You heard me on my last episode. I am on a mission to upgrade my style publicly, but privately as well. Don't get me wrong, a big t-shirt will get the job done, but we can do better, like way, way, way better. And Gooseberry Intimates makes me look and more importantly, feel hot and

Snatched, sexy, cute, all of the above. If Sydney Sweeney and Hailey Bieber are doing it, so am I. Gooseberry Intimates is a woman-founded, ran, and family-owned company designed and produced in a house in Bali. And if there's one group of people I trust to make me feel sexy, confident, and comfortable...

It's women. So join the movement. Head over to gooseberryintimates.com to get your hands on sexy intimates and swim. Use code SOFIA for 10% off. So all of this is to say, gossiping with your friends is really fucking fun.

and gossiping with your coworkers, and gossiping with your assistant, and the people you work closely with, and really gossiping with fucking anyone. Hey, if I'm sitting at Zero Bond at the bar, and someone comes and sits next to me and is like, hey, you know, I was about to say something crazy. Hey, you know Bobby Flay, right?

Have you heard this about Bobby Flay? And they tell me a crazy ass story about Bobby Flay. I'm gonna sit there and listen. And if it's a good enough story, I'm absolutely going to repeat it. No questions asked. I just think that we need to be a lot more careful about how we interpret things.

And how much weight we give to the gossip that we hear. I mean, hi. This crazy ass bitch who I don't even know just came and sat next to me at the bar five tequilas deep to tell me a bunch of secrets and embarrassing shit about Bobby Flay. I should probably take what they're saying with a grain of salt. I think we can all agree with that. So...

That's really all it is. Don't judge people based off these little things that you hear. I've had this happen time and time again where I will just get to actually know the person and I end up fucking thinking they're great.

And I don't know, it just, all of this feels a little bit juvenile because I kind of feel like I'm in this position where I'm feeling butthurt over someone leaving a message on read.
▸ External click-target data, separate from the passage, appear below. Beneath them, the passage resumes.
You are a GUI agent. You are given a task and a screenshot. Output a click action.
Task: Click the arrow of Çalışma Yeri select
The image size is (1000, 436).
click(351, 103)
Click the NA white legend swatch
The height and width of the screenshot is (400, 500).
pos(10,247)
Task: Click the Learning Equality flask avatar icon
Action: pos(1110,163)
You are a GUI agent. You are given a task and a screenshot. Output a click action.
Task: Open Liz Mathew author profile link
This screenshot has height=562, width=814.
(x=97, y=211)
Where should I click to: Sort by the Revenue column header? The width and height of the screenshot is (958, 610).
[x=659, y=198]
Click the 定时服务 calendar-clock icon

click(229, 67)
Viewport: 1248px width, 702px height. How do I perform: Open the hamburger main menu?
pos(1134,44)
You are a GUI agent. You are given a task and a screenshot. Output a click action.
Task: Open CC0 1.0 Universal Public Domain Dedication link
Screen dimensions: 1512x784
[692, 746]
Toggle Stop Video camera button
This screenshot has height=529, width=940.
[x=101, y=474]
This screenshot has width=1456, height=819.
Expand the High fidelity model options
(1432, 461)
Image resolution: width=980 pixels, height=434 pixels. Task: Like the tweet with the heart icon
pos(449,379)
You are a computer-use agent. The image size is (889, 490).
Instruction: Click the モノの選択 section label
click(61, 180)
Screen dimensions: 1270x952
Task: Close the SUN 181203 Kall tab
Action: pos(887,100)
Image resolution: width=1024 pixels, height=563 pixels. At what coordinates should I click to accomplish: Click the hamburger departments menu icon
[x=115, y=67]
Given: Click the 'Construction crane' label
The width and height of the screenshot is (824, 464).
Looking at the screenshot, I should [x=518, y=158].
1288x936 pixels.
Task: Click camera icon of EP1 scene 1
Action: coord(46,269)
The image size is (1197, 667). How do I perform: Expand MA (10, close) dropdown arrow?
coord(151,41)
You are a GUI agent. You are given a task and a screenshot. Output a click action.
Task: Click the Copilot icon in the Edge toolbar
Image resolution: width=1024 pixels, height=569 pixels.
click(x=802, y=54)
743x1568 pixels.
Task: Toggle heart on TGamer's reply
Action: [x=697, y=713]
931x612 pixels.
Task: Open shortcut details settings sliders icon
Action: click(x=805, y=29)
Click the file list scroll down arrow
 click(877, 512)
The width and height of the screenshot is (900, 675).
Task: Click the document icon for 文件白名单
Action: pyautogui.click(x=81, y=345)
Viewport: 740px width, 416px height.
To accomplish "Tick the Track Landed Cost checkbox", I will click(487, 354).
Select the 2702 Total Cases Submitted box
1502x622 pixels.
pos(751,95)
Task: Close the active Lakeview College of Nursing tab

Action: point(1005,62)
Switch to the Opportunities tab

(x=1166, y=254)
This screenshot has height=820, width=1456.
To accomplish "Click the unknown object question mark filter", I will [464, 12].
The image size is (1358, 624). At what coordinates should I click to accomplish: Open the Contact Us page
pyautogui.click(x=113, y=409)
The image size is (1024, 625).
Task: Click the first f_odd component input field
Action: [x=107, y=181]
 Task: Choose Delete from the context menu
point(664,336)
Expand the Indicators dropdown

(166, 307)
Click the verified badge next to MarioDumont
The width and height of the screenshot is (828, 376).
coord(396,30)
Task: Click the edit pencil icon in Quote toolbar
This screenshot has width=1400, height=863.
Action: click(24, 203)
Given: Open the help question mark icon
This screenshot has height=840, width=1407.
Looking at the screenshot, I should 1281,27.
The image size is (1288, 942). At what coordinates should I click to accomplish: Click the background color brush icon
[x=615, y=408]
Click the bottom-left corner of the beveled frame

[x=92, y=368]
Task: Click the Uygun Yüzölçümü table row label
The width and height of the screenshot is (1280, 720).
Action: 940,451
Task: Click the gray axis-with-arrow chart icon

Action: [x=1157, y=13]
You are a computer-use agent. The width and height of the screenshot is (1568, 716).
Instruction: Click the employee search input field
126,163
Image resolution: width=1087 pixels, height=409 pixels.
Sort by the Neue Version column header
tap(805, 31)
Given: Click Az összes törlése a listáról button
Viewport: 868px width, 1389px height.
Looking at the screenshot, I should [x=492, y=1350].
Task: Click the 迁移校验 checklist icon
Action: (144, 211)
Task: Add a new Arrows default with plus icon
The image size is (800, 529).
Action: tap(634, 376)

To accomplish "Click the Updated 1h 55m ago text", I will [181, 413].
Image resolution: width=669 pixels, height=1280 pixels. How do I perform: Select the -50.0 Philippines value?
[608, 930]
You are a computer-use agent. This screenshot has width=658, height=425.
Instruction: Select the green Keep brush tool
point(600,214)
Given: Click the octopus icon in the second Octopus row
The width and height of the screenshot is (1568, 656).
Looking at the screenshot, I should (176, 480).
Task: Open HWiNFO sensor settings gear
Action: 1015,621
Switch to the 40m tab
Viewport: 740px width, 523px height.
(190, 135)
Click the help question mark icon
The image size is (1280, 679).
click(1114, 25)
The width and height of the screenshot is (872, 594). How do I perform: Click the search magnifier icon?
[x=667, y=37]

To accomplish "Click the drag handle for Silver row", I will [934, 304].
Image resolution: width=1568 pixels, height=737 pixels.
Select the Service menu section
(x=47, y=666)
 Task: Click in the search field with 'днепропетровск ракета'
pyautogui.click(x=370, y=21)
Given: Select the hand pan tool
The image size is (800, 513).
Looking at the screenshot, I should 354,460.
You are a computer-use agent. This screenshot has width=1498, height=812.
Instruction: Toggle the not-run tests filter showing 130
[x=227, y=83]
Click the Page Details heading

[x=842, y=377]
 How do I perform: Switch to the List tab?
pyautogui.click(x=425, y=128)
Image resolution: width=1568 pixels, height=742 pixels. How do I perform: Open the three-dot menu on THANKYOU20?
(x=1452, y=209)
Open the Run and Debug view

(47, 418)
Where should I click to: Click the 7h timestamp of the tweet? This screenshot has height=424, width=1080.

And it could be for so many different reasons and I could be like spiraling for no reason. But if my reasoning is right and it's because they hang out with

one or two other people who I've had, you know, some minor, I don't even want to call it, I don't even want to call it drama, just like minor setbacks or minor confusing miscommunications. I don't like that. Like, honestly, I'm going to this

influencer dinner tomorrow, there's a very good chance that I run into one or all of these people. And I don't want to walk in there feeling that way. So you know what? Maybe this is like me projecting and it's like, I need to not fucking judge people or I need to not let things fester. But be careful when you gossip.

Be careful how you internalize the gossip and try to not judge people based off of a few things that you've heard. And I could end it right there, but I just don't feel comfortable ending it right there. And let me tell you why. That's my cue. I'm actually just going to leave it at that.